US Soccer Concussion Initiative Guidelines

Head, Neck, Spine or Facial Injuries

Since 2012 referees have been instructed that a head, neck, spine or facial injury is to be treated as serious. The referee must stop play and the player removed from the field safely for evaluation and treatment. Stoppage for such an injury must occur immediately and not be delayed, regardless of where the ball is.

In December 2015 US Soccer published "Concussion Initiative Guidelines" to increase awareness of how to manage head injuries and to spread that awareness to parents, players, coaches and referees. The online presentation from US Soccer, Concussions in Soccer Overview, is required for everyone.

In 2012, referees were provided with 9 "Triggers" to look for when confronted with a possible concussion event.

Those 9 triggers or signs, are:

1) Motor un-coordination

2) Loss of consciousness or lying motionless on field

3) Slow to get up

4) Unsteady walk

5) Falling to the ground

6) Grabbing or clutching the head

7) Dazed or confused

8) Blank or vacant look

9) Facial cut in association with any of the above

What has changed for the Referee in 2016 as a result of the Guidelines?

Health Care Professional (HCP) is defined as a Medical Doctor (MD), Doctor of Osteopathic Medicine (DO) or a Certified Trainer (CT) . No other designation is under the HCP umbrella for this definition.

1)All players, including goalkeepers, who leave the field for serious injury, possible concussion, MUST be evaluated by a Health Care Professional (HCP) before being allowed to return to play (RTP)

2) Prior to the match referees must ask if an HCP is present. (A specific introduction may be needed if a League or Association has not already defined the procedure for requesting the HCP's services.)

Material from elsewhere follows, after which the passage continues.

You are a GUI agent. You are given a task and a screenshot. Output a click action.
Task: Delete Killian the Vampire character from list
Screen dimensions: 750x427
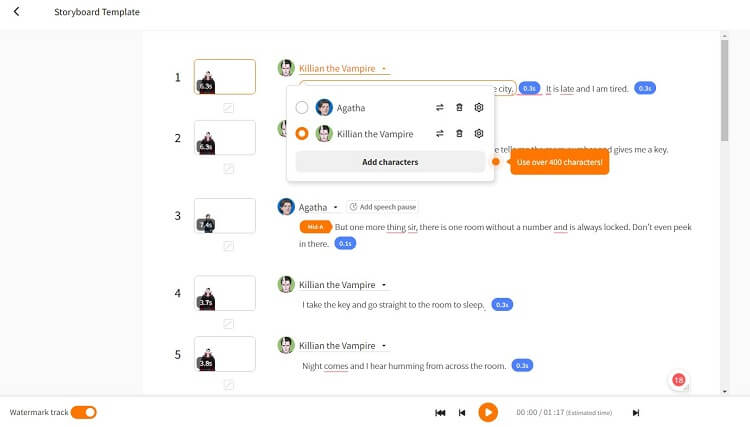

3) Once the Referee determines that a player must be evaluated for a serious injury, with the possibility of concussion, there are two options if that player seeks to RTP.

a. The designated HCP present gives the player clearance to return and the referee may allow player re-entry at an appropriate time. (Allowing RTP does not mean that the referee crew should not continue to observe the player for any of the 9 triggers. Observation of any of the signs means play is stopped and the evaluation process/treatment starts over.)

b. Without an HCP present, if the player enters the field to RTP, the referee must stop play and require the player to again leave the field. (Do not deny re-entry because technically until the player steps onto the field, s/he is not again a player.)

Referees must know the local Rules of Competition for all affiliated games. For example, is there a form to be filled out by the designated HCP and presented to the referee allowing RTP? Even with a signed release the referee crew is still responsible to monitoring the behavior of the player for signs of possible concussion.

Regardless of the HCP requirements, the referee should include a report of any serious injury. Full details would include what was observed, time in the match and all actions taken. Specify whether the player did or did not RTP. Report if and when the player does RTP and any subsequent decision to require the player to leave the field again.